• What is being asked: Reproduce the items word for word, from the first line through the line containing "tap(140, 452)", including both of those lines.

• Input records:
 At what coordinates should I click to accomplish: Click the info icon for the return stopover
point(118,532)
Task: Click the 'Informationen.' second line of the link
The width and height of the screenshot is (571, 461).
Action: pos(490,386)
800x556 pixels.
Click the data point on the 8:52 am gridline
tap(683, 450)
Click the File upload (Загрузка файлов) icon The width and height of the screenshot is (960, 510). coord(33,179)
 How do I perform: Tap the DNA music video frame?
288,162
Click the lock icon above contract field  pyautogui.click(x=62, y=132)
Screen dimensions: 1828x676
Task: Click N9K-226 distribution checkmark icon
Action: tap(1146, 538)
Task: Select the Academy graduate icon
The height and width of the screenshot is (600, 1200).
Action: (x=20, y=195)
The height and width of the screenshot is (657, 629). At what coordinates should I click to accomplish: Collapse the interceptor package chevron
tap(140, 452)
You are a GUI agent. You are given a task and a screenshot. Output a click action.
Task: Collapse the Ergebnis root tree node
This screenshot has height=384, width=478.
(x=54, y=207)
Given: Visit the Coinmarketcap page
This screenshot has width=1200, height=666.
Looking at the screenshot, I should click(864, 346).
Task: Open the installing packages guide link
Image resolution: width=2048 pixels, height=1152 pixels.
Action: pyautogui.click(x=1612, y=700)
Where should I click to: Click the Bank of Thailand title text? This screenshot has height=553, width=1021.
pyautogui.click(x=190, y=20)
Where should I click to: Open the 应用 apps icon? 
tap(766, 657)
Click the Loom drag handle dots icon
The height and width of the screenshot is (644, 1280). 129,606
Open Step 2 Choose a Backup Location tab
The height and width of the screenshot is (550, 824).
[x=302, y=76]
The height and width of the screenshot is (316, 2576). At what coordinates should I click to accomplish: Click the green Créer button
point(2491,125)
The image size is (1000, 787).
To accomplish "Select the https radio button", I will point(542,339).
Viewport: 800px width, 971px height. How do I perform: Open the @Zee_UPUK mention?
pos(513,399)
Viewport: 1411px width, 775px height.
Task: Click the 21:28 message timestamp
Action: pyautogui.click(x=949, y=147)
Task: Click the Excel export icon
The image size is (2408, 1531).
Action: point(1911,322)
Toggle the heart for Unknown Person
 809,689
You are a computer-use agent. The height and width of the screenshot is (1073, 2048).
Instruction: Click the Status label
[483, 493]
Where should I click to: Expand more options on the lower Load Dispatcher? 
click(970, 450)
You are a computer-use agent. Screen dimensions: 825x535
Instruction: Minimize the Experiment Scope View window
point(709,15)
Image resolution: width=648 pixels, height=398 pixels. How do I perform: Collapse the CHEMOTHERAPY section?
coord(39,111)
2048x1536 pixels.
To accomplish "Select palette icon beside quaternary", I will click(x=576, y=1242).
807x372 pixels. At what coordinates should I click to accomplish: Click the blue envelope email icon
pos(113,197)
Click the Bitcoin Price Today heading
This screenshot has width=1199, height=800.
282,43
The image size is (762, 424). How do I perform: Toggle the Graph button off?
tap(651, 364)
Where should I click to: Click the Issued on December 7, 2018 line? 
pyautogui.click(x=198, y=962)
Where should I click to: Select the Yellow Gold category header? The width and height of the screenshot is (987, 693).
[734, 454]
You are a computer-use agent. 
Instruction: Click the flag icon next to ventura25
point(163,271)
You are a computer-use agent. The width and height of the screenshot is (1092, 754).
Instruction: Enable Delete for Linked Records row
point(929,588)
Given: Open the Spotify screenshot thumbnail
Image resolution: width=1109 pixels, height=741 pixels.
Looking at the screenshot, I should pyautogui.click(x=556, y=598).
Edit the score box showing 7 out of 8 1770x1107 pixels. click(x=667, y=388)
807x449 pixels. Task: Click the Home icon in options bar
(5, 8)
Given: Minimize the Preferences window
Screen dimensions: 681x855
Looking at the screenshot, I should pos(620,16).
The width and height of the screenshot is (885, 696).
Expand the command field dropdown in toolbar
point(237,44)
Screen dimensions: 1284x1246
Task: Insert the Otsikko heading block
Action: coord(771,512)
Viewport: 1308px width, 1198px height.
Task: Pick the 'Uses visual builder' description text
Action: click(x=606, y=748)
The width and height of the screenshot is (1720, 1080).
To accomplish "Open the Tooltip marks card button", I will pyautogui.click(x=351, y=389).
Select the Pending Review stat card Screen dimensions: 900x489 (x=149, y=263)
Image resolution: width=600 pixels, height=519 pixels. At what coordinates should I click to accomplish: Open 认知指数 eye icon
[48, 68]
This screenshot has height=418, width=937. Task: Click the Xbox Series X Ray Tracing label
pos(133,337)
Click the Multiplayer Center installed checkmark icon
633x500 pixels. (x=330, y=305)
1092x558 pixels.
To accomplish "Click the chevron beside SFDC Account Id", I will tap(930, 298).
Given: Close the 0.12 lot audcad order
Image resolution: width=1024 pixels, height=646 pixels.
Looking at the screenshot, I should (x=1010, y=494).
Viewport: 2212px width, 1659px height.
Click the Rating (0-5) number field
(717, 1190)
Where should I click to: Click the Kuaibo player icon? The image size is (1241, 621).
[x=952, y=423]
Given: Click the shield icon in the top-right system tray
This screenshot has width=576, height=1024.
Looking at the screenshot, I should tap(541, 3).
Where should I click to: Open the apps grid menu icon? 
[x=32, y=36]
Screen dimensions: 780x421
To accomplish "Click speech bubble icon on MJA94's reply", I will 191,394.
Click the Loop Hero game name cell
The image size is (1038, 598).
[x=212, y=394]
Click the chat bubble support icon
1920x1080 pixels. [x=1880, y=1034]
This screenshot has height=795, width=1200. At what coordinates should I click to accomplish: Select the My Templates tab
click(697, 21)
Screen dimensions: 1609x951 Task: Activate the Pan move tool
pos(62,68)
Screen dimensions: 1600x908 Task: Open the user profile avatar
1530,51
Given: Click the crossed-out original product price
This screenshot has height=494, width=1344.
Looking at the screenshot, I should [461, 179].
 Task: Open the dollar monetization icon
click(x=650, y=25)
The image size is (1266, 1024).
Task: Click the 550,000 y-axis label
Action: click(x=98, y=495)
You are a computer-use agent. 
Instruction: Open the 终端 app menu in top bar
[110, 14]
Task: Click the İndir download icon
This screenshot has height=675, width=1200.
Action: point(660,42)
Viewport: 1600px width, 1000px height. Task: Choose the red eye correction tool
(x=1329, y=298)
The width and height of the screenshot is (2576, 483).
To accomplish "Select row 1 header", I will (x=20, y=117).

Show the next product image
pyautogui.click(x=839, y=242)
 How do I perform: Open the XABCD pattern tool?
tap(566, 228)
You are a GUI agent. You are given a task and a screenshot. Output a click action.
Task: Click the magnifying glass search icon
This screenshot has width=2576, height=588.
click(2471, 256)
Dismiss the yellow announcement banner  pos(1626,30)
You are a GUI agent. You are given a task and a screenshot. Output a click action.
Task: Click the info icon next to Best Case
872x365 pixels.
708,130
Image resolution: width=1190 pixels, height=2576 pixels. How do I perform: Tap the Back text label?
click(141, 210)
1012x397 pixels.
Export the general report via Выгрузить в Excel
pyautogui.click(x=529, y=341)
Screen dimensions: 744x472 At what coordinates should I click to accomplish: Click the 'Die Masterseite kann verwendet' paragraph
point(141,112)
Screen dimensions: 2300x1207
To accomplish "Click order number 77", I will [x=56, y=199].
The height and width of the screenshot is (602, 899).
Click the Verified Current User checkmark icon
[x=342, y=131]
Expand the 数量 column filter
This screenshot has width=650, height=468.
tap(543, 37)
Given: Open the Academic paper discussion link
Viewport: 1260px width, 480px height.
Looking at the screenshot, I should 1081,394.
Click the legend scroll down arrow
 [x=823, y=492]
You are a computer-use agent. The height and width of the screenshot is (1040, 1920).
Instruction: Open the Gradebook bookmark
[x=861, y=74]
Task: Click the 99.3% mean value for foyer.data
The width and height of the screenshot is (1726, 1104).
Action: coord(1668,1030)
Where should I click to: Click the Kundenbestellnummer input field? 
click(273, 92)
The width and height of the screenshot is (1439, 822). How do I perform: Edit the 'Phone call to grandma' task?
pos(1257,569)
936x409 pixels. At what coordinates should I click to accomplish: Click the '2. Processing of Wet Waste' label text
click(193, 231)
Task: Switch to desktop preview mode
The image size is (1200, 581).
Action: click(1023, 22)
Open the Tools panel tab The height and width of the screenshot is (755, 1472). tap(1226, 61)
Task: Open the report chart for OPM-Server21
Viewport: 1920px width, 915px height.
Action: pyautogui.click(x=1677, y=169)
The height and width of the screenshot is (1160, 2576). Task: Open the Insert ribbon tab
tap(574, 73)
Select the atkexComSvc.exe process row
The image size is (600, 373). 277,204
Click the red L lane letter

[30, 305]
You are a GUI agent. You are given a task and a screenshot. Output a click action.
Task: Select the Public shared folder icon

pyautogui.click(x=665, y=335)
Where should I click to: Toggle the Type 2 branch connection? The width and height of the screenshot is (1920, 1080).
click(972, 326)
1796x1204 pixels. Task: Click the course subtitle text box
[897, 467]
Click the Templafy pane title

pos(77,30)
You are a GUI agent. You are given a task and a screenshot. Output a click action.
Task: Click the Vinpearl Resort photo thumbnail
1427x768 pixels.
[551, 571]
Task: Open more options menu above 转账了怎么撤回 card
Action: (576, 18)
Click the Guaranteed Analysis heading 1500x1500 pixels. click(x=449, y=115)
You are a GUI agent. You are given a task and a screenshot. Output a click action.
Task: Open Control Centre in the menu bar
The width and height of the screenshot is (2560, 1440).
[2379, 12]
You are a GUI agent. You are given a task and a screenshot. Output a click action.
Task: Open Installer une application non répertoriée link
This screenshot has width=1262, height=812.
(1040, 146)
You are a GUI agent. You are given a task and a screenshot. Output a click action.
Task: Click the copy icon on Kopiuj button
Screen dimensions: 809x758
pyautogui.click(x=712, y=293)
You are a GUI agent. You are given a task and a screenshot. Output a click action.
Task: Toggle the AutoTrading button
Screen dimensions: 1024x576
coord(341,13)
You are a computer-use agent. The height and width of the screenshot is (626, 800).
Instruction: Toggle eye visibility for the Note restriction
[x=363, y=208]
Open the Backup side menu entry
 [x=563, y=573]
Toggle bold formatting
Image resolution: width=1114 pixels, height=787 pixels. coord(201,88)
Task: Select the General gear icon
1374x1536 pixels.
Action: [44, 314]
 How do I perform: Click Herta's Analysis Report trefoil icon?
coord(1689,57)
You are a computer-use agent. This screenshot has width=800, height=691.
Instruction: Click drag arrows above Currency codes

• Exercise result:
 At what coordinates should I click to accomplish: Click the info icon for the return stopover
point(118,532)
Task: Click the 'Informationen.' second line of the link
The width and height of the screenshot is (571, 461).
Action: pos(490,386)
800x556 pixels.
Click the data point on the 8:52 am gridline
tap(683, 450)
Click the File upload (Загрузка файлов) icon The width and height of the screenshot is (960, 510). coord(33,179)
 How do I perform: Tap the DNA music video frame?
288,162
Click the lock icon above contract field  pyautogui.click(x=62, y=132)
Screen dimensions: 1828x676
Task: Click N9K-226 distribution checkmark icon
Action: tap(1146, 538)
Task: Select the Academy graduate icon
The height and width of the screenshot is (600, 1200).
Action: (x=20, y=195)
The height and width of the screenshot is (657, 629). At what coordinates should I click to accomplish: Collapse the interceptor package chevron
tap(140, 452)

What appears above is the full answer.